7. Solar cell according to claim 6, wherein the doping concentration at the upper surface of the first part of the P-type emitter varies from 1E18 atoms / cm3 to 5E20 atoms / cm3, a difference between the doping concentration at the upper surface of the first part and a doping concentration on a lower surface of the first part varies from 1E16 atoms / cm3 to 5E20 atoms / cm3, and a difference between the doping concentration at the upper surface of the second part and a doping concentration on a lower surface of the second part varies from 1E16 atoms / cm3 to 1E20 atoms / cm3.
8. Solar cell according to claim 1, wherein a ratio of a width of the second part to a width of the first part is not less than 60.

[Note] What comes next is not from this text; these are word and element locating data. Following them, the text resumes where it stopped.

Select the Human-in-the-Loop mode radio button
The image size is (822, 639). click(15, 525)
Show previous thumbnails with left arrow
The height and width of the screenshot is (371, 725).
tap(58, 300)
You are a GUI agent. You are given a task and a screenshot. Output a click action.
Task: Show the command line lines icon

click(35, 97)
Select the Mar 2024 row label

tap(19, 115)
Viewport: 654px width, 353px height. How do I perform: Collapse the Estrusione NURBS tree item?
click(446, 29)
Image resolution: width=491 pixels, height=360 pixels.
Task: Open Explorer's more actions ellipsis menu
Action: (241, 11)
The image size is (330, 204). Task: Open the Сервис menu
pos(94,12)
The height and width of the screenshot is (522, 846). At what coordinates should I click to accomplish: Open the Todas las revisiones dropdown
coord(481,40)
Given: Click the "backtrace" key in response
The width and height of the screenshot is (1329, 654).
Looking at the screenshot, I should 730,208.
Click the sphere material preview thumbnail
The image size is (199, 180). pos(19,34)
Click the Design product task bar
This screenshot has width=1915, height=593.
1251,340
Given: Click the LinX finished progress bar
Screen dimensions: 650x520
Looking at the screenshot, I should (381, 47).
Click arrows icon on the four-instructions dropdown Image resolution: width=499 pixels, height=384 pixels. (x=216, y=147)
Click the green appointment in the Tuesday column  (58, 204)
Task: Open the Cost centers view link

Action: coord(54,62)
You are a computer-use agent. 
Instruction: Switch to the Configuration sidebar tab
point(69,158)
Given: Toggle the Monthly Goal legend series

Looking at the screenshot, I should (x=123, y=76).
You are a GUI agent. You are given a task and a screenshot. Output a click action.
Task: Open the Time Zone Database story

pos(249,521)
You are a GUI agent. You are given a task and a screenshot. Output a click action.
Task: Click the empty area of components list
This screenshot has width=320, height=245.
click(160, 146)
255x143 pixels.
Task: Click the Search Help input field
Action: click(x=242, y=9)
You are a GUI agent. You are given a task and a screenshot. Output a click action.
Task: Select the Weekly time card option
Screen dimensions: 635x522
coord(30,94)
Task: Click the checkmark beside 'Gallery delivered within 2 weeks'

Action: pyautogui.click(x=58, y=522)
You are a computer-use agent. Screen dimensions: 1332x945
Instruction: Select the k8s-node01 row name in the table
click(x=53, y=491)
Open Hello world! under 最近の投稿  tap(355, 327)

9. Solar cell according to claim 1, wherein the P-type emitter further comprises a transition region situated between the first part and the second part, wherein a doping concentration on an upper surface of the transition region is greater than or equal to the doping concentration on the upper surface of the second part, and is less than or equal to the doping concentration on the upper surface of the first part.
10. Photovoltaic module, characterized in that it comprises: at least one cell string formed by connecting a plurality of solar cells (101) according to any one of claims 1 to 9; at least one encapsulation layer (102) configured to cover a surface of at least one cell string; and at least one cover plate (103) configured to cover a surface of at least one encapsulation layer oriented opposite to at least one cell string.